# Wie Leitungen in Schaltschränk mit Lütze Verdrahtungssystem EMV gerecht auflegen



## ThorstenD2 (7 Oktober 2014)

Hallo Kollegen,

Wir dürfen auf der Baustelle nicht nur unseren eigenen Schaltschränke auflegen, sonder auch Kompakt/Wandschränke welche mit einem Lütze Verdrahtungsrack ausgestattet sind. Kabeleinführung von Oben - bis auf die massive Netzzuleitung sind alle Leitungen flexible Ölflex- und geschirmte Liycy-Leitungen.












Zwischen den Reihenklemmen und diesen blauen "Kämmen" ist kein Platz etwas zu verstecken. Platz für eine Reserve für einen evtl. Neuanschluss/Reserve ist nur hinter der "Montageplatte" hinter den blauen Kämmen.

Leider sind viele Leitungen geschirmte Leitungen und mir ist nicht so klar, wie man den Kabelschirm EMV gerecht grossflächig auflegen kann. Weder eine Schirmschiene noch passende Schirmschellen habe ich im Schaltschrank gefunden (auch keine Vipa CPU, die bringt der Inbetriebnehmer wohl erst mit auf die Baustelle). Einbau einer Schirmschiene möchte ich aus Gewährleistungsgründen nicht im fremden Schaltschrank durchführen. Die Firma ist in den Anmerkungen zum Stromlaufplan auch echt hart ( Keine Y-ST-Y Verkabelung usw.) und wir haben mit den Kabeltypen aus dem Stromlaufplan verdrahtet.

Wie würdet ihr das lösen?

1. Leitungen mit Mantel hinter die Montageplatte drücken, dort etwas Reserve lassen und die abgemantelten einzelnen Adern durch die blauen Kämme führen und in den Reihenklemmen auflegen. 
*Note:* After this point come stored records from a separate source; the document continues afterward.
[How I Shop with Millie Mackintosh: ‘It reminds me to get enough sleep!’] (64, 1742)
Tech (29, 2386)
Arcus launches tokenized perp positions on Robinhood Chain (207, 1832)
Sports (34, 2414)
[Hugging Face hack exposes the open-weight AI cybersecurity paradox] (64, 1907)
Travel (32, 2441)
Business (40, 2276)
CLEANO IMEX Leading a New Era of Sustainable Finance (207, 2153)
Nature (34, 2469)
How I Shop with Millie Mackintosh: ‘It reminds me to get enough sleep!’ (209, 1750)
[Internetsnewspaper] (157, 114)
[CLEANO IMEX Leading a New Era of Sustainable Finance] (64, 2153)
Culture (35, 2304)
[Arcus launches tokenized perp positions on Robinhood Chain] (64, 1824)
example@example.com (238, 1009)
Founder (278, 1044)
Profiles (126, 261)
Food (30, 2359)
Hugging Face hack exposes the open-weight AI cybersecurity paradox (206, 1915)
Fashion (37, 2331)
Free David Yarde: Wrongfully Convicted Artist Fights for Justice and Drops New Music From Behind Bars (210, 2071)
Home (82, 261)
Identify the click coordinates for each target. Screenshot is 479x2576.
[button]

2. Leitungen ohne Reserve mit dem Mantel auf den blauen Kämmen mit kleinen Kabelbindern befestigen und dann mit den Adern zu den Reihenklemmen. Irgendwie sehen die blauen Kämme dazu eingebaut aus - auch wenn es optisch überhaupt nicht schön aussehen wird.
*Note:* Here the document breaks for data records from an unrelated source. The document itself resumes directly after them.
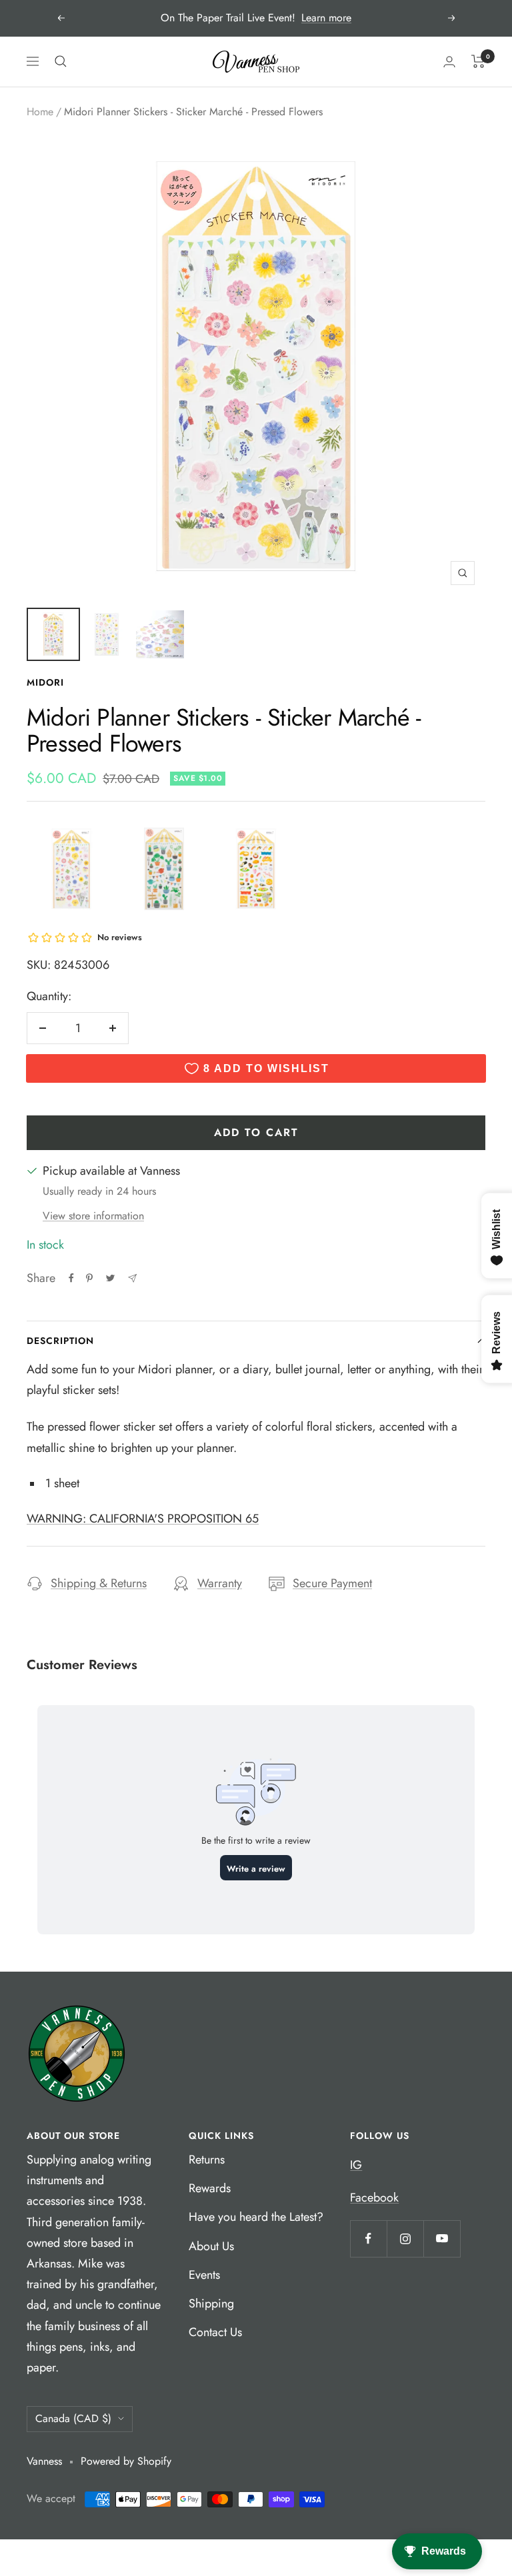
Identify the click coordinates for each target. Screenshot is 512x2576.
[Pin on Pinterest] (89, 1278)
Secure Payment (332, 1583)
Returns (207, 2159)
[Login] (449, 61)
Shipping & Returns (99, 1583)
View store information (93, 1215)
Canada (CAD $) (73, 2418)
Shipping (211, 2303)
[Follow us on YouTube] (441, 2238)
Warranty (219, 1583)
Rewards (210, 2188)
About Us (211, 2246)
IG (356, 2165)
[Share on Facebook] (71, 1278)
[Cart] (478, 61)
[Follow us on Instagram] (405, 2238)
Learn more (326, 17)
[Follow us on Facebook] (368, 2238)
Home (40, 111)
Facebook (374, 2197)
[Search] (61, 61)
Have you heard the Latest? (256, 2217)
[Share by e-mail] (132, 1278)
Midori (45, 682)
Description (60, 1340)
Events (204, 2274)
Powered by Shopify (126, 2461)
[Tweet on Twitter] (110, 1278)
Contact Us (215, 2332)
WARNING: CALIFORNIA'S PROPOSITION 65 (143, 1518)
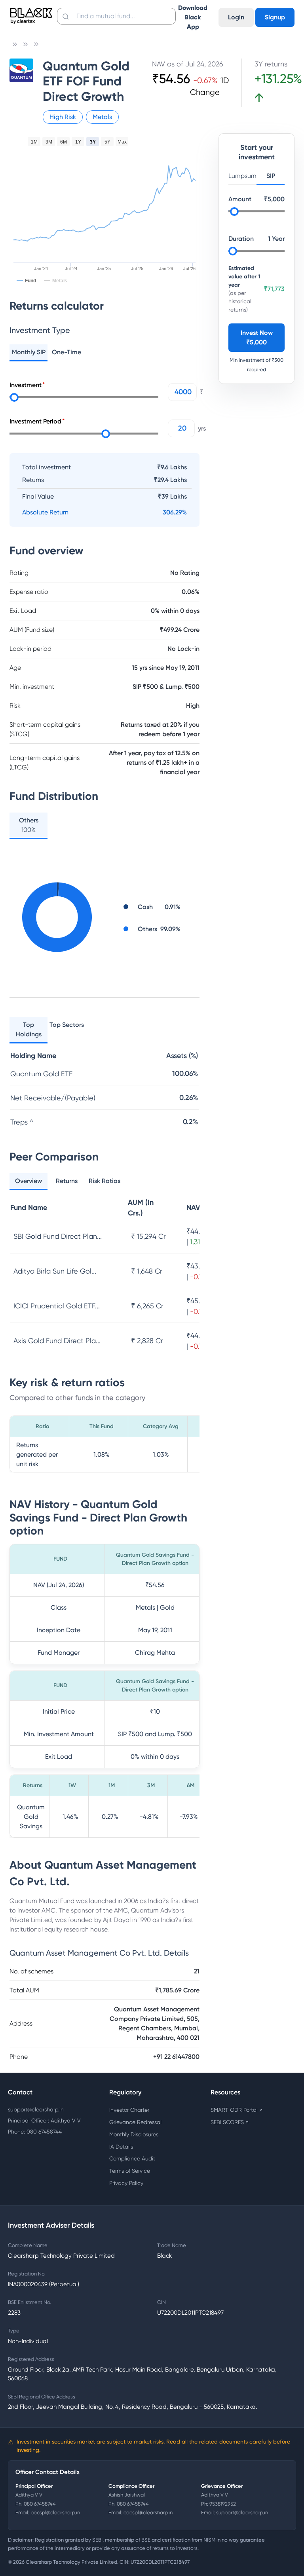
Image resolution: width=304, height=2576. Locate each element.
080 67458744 (40, 2504)
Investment (26, 385)
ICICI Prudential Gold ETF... (56, 1306)
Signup (275, 17)
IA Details (121, 2146)
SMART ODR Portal (236, 2110)
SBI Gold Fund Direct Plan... (57, 1236)
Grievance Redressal (135, 2122)
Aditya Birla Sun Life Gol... (54, 1271)
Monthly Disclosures (133, 2134)
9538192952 (222, 2504)
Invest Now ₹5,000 (257, 337)
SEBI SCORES (230, 2122)
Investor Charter (129, 2110)
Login (236, 17)
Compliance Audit (132, 2158)
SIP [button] (270, 176)
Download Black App (192, 17)
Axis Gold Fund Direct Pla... (57, 1340)
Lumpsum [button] (242, 176)
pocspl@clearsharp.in (55, 2513)
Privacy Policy (126, 2183)
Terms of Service (129, 2171)
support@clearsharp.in (36, 2109)
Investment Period (35, 421)
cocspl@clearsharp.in (148, 2513)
Eine Trennung von Stark und Schwachstrom erfolgt schon in der Kabelrinne incl. Trennsteg.

Bleibt immer noch der EMV gerechte Schirmanschluss (unter dem Schrank sind Frequenzumrichter installiert, welche aber schon bauseits auf den Schaltschrank von unten verkabelt sind). Im Stromlaufplan ist nur ein Anschluss auf PE gezeichnet - der Anschluss des Schirmgeflechts - mit Schrumpfschlauch isoliert -  als ca. 10 cm lange "Antenne" auf die PE Reihenklemme gefällt mir aus EMV-Sicht nicht - der Schirm soll ja grossflächig aufgelegt werden.


Wie sehr ihr das? Werde morgen mal den Hersteller kontaktieren


Sent from my iPad using Tapatalk


----------



## acid (7 Oktober 2014)

Ich kenne das nur so, dass etwas Reserve hinter die Abdeckung mit dem blauen Kamm gepfriemelt wird, die Adern werden durch den Kamm auf die Klemmen geführt. Optisch schön.. nunja, Geschmäcker sind verschieden und dieses Schranksystem ist sicher alles andere als mein Favorit.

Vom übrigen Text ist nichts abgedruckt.